Social commentary? A discourse in communism? A warning to—or from—the rich? I would have carefully considered these themes were it not for the bizarre ending that brought this grisly thriller to an unsatisfying conclusion.

You can of course move down the levels – if you sit on the platform

What’s it about?
A man wakes up in a cell with a hole in the floor and ceiling. Above him are countless identical floors. Below him are the same. A platform with platters of exquisitely presented food lowers from the ceiling. Most of it has already been eaten and probably spat on, or worse. But he should count himself lucky. This is Floor 48.

Welcome to The Hole.

This is a truly gruesome Spanish thriller and not for the faint of heart. Our hero, Goreng, shares his cell with Trimagasi, a much older man with months of experience in The Hole. He quickly gets Goreng up to speed with the rules and norms of the prison. To say much more about the plot would be to spoil it for you, but let me assure you these quaint beginnings will quickly escalate.

What do I like about it?
Firstly, I like thrillers that aren’t afraid to be properly gruesome. What’s the point in presenting a gritty scenario if we don’t get the shocking visuals to back it up? This movie delivers.

Aside from the ending, the plot follows a pretty good pace as we see Goreng encounter a number of difficult situations in The Hole.

I can give credit to some of the movie’s social commentary; on wealth distribution. Each day, the platform is loaded with terrific food, painstakingly put together by an army of top chefs. The attention to detail is crazy. I suppose, then, that the movie is showing us how pointless this extravagance is if the food we have isn’t enough to feed everyone in our society. If you’re hungry, the presentation of it goes out the window. The literal hierarchy of the prison is also an interesting concept – nobody cares about rationing their food so that those below don’t starve. You’re above them, that’s all that matters.

What do I not like about it?
The movie gets really interesting, but the last five minutes are just, huh? Avoiding spoilers here, but I just think it fell completely flat. It also did the hugely ungratifying thing of cutting before we get to see the consequences of the characters’ final actions. I suppose it’s supposed to be left to interpretation, but it just left me disappointed.

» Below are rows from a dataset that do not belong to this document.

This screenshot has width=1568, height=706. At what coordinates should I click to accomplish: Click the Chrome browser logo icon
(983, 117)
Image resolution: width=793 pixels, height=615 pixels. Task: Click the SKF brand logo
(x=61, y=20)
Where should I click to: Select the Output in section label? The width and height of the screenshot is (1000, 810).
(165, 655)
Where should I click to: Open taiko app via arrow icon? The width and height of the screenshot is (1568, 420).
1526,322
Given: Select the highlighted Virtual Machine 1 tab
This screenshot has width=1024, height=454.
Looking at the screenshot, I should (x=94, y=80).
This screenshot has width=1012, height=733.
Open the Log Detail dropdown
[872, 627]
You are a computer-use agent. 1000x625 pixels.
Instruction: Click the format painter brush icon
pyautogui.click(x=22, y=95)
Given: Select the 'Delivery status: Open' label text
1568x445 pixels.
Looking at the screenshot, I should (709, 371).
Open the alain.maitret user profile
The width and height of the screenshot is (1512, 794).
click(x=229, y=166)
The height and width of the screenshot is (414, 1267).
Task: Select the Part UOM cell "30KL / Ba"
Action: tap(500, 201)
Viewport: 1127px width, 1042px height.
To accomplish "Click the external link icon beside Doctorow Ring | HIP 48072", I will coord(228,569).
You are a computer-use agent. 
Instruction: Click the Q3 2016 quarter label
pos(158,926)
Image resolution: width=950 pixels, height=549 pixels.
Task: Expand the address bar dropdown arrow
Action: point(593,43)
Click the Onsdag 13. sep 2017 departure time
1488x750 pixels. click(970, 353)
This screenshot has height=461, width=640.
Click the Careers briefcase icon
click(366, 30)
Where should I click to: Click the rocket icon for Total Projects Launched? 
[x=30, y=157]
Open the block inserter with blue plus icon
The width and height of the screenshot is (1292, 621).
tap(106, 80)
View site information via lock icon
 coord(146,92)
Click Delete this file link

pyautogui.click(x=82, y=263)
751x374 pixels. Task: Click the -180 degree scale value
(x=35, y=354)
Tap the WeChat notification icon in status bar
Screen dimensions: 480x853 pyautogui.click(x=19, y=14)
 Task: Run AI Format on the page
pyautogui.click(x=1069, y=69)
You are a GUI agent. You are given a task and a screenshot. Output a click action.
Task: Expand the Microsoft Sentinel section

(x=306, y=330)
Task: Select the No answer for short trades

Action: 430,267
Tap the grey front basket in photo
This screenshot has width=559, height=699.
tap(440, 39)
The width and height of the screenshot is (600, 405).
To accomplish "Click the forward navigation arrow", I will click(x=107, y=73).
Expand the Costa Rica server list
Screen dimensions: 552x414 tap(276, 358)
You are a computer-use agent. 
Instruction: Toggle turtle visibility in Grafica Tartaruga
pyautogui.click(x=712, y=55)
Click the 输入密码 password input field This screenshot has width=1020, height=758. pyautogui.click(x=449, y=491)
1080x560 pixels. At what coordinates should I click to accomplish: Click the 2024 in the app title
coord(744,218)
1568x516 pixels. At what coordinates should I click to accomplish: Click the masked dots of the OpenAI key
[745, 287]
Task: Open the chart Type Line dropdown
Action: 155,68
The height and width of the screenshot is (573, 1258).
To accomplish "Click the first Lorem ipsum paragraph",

Also, Goreng suffers a bit from the ‘hey, I have morals and therefore cannot truly comprehend the insane situation that’s happening, why won’t someone do something?’ stereotype we see a lot. You know the one, where a bad guy does something bad and the other character is shocked beyond belief, yelling ‘hey, you can’t do that!’ Even though they literally can, and did, and that was the whole point.

Worth a watch?
If you’ve seen the trailer, don’t mind some horrifying scenes, and are still interested in the concept, it’s probably still worth a watch. It’s pretty short, too.

By the way…

  • Bad ending aside, Netflix is killing it with their Spanish-language content. Do not change the audio language. Deal with the subtitles.
  • The movie has sparked a lot of opinion pieces on what it all really means. But I would argue that, if it’s not clear enough what the filmmaker is trying to say, they haven’t done it properly.